## Objective
Quote the rows from the line with "Select WDC WD5000LPLX physical disk" up to and including the line with "tap(98, 328)", keeping every character as it appears.

## Entries supplied

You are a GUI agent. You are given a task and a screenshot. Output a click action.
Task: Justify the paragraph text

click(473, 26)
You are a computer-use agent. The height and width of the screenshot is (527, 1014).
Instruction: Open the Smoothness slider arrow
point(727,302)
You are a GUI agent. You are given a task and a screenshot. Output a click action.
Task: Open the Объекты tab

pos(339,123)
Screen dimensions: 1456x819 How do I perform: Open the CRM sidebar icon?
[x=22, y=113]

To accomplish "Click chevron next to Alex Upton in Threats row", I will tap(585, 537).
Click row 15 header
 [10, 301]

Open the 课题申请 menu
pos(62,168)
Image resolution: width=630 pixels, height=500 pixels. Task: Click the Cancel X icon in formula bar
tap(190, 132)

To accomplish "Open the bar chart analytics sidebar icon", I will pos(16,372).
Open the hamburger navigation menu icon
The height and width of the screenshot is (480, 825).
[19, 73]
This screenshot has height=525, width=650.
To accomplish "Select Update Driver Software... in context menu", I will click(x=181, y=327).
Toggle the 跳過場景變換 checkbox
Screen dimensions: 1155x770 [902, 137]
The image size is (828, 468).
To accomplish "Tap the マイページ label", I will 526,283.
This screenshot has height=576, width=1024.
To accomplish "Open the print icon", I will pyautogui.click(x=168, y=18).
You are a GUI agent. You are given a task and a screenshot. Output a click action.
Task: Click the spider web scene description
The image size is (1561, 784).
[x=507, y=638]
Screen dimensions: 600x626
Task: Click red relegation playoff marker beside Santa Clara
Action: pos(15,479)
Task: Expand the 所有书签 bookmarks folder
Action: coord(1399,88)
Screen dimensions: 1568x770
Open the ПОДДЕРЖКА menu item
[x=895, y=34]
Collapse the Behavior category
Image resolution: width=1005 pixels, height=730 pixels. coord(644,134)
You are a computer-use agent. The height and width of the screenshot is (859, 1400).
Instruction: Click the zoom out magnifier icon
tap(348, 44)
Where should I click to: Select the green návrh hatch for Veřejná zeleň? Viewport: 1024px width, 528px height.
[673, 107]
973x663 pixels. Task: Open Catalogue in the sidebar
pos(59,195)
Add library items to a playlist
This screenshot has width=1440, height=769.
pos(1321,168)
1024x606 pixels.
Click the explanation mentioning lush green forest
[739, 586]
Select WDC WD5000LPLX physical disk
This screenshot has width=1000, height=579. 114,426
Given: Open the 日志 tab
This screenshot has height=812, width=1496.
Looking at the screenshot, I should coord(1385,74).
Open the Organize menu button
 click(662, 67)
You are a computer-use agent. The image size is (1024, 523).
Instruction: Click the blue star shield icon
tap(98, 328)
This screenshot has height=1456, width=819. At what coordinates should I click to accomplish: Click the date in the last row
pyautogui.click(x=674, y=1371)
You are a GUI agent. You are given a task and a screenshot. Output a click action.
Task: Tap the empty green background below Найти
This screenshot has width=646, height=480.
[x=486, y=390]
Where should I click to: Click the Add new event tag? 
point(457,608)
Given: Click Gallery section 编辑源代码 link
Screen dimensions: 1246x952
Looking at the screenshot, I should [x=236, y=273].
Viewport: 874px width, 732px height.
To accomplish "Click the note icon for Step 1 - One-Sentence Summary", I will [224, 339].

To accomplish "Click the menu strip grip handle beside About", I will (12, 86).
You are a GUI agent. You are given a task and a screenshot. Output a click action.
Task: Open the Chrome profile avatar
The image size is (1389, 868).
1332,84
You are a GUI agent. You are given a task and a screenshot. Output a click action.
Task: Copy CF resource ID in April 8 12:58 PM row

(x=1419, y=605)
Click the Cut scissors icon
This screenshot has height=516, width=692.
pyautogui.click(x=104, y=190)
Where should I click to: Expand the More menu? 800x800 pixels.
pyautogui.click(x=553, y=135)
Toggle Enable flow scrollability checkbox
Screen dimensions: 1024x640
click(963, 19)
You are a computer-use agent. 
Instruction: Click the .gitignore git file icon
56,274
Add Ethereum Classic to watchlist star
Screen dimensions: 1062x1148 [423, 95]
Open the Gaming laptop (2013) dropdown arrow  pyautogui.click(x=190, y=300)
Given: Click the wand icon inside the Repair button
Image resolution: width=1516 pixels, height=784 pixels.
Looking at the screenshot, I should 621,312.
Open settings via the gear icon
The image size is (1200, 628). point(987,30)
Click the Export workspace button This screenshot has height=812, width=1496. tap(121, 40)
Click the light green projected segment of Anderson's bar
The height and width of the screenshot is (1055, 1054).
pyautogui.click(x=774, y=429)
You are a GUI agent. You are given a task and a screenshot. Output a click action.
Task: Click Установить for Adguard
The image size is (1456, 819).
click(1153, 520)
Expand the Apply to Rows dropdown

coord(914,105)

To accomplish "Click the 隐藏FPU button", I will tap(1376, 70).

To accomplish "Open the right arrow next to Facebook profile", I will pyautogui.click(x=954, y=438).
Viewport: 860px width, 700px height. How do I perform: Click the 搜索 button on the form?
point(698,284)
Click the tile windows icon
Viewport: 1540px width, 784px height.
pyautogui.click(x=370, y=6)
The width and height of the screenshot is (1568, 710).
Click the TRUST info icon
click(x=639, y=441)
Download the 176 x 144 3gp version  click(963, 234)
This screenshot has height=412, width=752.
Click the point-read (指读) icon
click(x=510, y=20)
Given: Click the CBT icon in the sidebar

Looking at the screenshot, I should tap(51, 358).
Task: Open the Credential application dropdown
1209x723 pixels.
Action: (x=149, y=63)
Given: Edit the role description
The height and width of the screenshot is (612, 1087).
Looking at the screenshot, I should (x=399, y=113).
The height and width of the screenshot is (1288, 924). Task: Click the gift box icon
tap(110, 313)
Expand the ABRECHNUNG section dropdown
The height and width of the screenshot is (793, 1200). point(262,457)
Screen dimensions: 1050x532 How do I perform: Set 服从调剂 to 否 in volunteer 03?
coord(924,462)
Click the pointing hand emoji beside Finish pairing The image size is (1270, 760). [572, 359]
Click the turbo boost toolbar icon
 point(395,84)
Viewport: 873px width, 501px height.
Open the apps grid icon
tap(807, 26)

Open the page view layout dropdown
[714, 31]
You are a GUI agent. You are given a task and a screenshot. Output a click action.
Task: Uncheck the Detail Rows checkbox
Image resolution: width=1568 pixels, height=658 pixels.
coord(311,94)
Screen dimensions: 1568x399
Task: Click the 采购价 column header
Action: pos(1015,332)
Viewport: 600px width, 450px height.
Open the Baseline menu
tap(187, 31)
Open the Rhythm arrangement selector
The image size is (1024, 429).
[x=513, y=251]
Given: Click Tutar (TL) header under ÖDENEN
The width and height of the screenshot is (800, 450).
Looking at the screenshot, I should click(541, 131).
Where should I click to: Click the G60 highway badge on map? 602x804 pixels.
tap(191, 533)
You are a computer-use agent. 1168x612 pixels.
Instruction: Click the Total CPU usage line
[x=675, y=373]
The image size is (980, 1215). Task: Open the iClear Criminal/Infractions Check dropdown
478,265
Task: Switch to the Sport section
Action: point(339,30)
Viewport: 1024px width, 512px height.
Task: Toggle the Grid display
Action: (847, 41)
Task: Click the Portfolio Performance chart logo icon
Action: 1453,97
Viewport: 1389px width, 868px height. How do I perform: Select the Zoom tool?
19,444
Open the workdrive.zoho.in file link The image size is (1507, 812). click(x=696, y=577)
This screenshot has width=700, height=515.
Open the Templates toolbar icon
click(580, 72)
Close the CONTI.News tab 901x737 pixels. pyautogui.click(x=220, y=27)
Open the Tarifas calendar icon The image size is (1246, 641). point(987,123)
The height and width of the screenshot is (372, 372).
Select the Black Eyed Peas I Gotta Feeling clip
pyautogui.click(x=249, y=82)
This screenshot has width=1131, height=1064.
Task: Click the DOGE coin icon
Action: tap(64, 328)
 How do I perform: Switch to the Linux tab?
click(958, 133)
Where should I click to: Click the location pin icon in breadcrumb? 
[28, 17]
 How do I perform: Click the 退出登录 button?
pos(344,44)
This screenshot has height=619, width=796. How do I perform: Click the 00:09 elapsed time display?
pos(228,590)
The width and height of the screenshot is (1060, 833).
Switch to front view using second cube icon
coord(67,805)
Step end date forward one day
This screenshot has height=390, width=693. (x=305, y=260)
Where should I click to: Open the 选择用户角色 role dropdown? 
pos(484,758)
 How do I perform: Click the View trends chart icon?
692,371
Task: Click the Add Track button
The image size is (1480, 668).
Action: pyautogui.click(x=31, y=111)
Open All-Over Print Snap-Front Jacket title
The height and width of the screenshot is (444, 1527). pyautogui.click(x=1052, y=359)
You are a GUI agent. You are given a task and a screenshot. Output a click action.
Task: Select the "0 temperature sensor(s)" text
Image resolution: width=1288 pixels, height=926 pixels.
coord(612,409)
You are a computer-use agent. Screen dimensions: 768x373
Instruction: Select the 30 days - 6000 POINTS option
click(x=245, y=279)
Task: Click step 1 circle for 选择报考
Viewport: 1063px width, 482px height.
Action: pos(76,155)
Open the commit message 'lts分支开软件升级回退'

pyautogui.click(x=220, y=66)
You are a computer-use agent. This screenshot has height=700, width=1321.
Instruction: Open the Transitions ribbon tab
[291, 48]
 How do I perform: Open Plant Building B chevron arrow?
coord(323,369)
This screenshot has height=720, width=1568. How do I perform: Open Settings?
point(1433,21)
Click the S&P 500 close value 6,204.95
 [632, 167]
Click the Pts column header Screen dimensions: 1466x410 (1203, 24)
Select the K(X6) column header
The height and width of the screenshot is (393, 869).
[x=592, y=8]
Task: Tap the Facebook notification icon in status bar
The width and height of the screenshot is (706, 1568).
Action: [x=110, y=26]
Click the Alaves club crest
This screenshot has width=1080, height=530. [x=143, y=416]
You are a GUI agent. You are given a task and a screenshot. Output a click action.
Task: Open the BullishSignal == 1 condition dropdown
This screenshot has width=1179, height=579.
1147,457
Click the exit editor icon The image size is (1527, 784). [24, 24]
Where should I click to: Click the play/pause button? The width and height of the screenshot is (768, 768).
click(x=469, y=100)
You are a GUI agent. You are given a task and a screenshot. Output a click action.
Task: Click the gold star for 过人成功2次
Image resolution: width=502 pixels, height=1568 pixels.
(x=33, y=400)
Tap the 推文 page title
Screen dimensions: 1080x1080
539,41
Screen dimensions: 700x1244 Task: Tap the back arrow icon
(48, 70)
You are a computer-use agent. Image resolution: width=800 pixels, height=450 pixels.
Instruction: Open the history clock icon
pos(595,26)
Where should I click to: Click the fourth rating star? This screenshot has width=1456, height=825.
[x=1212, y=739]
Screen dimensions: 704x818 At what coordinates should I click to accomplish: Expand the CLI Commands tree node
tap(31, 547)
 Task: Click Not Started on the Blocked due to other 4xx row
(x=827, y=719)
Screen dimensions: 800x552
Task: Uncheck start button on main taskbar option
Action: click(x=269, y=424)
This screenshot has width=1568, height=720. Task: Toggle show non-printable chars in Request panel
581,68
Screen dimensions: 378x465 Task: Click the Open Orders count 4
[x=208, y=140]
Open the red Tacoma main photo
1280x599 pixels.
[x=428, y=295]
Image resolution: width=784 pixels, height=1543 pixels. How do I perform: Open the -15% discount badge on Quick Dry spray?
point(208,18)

## Exercise output
Select WDC WD5000LPLX physical disk
This screenshot has width=1000, height=579. 114,426
Given: Open the 日志 tab
This screenshot has height=812, width=1496.
Looking at the screenshot, I should coord(1385,74).
Open the Organize menu button
 click(662, 67)
You are a computer-use agent. The image size is (1024, 523).
Instruction: Click the blue star shield icon
tap(98, 328)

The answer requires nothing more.